PROVIDED ENTRIES >>
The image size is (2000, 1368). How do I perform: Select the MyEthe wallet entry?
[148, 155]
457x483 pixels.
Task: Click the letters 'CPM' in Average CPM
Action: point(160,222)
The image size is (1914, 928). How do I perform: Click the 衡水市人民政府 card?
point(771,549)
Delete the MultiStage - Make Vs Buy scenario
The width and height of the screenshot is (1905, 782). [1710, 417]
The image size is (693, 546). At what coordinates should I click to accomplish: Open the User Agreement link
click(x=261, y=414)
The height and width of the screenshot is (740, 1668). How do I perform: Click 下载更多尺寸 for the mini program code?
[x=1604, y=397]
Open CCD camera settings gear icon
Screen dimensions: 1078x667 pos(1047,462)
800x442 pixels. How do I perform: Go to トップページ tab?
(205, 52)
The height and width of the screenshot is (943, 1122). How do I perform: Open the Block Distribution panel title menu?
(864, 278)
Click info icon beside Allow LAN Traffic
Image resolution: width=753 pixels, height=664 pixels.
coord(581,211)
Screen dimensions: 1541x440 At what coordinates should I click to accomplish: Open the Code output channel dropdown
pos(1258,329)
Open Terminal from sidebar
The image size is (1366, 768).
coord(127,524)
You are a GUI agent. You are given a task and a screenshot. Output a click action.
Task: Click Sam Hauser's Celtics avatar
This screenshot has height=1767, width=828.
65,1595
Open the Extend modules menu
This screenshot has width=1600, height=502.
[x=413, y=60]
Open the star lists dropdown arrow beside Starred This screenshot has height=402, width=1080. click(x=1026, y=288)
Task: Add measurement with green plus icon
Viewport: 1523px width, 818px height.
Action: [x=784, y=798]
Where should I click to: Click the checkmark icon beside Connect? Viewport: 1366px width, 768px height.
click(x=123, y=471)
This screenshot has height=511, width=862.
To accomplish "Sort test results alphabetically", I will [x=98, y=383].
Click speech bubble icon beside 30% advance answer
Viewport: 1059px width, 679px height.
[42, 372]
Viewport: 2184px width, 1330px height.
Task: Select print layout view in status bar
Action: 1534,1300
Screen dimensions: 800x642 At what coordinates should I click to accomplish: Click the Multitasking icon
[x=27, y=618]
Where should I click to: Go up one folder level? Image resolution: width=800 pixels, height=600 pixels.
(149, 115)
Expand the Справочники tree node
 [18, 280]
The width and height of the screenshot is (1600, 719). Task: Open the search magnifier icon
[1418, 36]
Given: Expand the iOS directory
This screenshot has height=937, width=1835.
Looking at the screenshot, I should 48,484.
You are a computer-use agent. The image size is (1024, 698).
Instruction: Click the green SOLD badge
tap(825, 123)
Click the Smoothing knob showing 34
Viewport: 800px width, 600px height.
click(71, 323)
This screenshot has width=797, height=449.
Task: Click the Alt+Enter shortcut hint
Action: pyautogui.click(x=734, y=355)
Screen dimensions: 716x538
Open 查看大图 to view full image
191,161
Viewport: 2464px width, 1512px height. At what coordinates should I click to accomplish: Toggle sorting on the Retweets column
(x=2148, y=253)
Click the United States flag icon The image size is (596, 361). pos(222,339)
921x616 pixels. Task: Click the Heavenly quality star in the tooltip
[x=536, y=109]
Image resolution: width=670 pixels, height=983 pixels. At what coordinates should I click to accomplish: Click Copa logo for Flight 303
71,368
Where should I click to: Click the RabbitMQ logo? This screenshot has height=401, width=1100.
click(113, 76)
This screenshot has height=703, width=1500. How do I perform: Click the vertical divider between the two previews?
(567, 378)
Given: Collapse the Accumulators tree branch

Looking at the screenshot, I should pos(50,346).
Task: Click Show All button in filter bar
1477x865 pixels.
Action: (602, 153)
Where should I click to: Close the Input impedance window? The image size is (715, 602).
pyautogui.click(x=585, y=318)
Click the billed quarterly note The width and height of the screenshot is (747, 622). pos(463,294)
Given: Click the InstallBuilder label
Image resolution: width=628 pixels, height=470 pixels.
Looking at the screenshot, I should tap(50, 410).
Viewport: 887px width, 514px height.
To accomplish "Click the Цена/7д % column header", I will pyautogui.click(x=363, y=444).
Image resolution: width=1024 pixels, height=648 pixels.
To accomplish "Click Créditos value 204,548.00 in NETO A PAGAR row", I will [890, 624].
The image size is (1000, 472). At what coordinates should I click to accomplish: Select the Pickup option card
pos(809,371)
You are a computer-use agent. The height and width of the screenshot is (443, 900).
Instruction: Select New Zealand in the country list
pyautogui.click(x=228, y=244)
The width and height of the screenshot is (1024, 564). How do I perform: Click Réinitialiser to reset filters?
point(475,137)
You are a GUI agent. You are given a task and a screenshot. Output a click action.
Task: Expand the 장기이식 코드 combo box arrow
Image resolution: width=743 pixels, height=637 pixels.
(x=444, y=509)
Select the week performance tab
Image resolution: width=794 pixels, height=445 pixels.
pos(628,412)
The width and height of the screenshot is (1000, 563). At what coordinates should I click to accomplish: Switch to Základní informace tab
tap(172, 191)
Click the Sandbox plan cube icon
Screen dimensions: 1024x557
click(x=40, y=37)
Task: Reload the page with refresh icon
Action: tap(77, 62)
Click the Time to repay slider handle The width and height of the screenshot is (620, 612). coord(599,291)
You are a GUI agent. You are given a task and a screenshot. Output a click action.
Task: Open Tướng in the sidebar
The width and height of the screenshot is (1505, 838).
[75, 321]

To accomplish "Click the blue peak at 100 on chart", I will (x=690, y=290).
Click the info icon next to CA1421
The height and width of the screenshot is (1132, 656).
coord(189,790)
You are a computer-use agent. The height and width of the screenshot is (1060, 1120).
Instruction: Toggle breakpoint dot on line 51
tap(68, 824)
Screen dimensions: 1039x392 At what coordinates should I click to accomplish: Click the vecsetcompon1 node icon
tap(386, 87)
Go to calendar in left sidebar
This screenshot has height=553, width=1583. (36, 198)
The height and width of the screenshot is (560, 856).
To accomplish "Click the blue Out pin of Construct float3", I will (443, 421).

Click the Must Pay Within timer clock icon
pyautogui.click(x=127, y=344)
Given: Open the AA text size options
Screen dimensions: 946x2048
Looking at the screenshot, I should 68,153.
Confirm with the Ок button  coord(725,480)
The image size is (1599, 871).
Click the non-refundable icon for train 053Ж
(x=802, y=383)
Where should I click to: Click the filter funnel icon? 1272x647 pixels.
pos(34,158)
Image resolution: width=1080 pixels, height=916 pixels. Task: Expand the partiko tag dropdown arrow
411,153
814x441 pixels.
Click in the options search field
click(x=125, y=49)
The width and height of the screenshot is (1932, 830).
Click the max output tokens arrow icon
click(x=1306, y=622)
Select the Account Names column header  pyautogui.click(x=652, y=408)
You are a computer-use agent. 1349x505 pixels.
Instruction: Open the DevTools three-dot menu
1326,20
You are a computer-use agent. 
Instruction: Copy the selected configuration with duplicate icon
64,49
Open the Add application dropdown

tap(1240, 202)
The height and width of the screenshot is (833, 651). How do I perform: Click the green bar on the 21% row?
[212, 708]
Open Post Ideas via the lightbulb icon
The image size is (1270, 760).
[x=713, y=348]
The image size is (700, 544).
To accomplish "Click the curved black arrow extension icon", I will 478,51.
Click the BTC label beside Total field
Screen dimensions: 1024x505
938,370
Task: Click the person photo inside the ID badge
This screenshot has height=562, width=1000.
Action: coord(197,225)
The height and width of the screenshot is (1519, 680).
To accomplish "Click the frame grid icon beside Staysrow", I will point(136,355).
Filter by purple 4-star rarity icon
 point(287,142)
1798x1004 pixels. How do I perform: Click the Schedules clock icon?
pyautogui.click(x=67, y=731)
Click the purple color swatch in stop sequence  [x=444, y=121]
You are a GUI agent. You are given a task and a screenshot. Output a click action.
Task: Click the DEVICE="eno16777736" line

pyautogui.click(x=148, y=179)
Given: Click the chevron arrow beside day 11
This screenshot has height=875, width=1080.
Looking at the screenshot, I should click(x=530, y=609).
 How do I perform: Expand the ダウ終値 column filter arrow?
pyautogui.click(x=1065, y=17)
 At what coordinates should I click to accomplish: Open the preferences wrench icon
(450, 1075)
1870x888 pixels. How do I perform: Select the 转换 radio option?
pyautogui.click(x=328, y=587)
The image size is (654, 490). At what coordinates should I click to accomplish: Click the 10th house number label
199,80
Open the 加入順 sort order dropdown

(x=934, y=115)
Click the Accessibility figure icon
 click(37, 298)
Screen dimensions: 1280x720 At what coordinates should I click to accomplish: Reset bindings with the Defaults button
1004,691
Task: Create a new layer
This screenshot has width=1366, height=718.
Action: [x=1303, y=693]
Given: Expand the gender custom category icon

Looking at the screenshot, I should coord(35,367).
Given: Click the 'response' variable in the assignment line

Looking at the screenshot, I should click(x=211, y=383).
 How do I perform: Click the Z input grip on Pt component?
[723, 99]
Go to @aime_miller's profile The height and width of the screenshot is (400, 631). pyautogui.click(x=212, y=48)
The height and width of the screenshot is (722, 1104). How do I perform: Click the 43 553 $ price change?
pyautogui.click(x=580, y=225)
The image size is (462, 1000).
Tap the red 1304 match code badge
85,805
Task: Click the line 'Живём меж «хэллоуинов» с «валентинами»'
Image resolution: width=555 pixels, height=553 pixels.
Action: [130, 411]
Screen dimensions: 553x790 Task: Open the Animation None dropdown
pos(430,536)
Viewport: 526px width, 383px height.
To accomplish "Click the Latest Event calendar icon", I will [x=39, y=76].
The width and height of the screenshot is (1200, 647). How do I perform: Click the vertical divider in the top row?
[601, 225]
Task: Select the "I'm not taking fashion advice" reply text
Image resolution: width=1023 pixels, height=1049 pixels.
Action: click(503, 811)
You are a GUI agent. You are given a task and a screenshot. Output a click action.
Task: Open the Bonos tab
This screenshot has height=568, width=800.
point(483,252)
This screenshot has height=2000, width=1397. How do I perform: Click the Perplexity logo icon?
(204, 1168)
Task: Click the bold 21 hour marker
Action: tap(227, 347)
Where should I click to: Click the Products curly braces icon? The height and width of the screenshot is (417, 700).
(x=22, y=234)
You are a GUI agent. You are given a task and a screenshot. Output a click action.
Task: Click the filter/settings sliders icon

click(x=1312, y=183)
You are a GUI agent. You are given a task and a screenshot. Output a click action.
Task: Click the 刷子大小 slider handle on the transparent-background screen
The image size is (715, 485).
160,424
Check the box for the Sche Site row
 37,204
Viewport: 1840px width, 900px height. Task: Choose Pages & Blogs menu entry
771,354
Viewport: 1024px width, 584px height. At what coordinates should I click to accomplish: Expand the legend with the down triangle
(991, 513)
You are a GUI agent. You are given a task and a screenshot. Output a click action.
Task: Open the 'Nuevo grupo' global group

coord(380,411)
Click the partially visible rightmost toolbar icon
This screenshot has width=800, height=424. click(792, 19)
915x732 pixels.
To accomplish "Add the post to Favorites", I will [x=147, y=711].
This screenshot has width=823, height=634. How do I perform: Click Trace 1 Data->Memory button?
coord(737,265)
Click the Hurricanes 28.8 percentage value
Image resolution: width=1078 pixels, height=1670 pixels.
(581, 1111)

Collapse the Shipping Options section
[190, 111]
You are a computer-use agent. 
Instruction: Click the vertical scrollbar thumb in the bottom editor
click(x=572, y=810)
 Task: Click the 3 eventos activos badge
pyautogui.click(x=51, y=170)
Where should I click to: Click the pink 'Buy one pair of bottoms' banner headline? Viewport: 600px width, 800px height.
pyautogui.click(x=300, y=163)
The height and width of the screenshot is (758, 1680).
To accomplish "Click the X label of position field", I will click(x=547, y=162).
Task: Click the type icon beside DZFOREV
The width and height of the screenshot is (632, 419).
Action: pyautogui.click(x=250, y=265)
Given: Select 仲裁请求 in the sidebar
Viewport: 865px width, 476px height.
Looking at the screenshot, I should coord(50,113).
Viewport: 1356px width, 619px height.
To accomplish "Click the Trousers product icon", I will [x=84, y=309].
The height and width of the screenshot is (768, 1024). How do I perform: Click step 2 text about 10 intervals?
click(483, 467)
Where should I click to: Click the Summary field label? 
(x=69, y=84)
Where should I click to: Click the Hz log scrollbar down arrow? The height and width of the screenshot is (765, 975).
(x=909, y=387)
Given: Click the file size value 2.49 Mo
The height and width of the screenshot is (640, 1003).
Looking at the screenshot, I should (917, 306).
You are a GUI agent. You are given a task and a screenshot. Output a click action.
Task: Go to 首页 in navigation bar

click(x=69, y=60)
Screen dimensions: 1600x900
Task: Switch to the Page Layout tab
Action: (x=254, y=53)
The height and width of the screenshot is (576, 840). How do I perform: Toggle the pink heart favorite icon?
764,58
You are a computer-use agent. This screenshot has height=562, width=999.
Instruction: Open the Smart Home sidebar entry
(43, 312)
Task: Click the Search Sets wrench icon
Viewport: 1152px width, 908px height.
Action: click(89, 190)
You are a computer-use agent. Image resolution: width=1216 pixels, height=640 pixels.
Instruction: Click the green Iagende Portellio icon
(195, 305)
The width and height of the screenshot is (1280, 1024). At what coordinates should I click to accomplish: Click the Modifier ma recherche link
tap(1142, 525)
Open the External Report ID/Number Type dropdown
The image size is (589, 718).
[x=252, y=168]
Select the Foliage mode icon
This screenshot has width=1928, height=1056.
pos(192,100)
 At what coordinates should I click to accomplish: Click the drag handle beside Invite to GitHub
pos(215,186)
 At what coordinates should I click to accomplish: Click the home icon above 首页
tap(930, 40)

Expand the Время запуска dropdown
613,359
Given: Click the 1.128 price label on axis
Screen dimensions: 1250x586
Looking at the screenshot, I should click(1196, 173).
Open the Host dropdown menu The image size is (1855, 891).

EXERCISE GOAL >> Find and copy each line of the data where "blue" is present.

SOLUTION FOR THIS EXERCISE >>
To accomplish "Click the blue peak at 100 on chart", I will (x=690, y=290).
To accomplish "Click the blue Out pin of Construct float3", I will (443, 421).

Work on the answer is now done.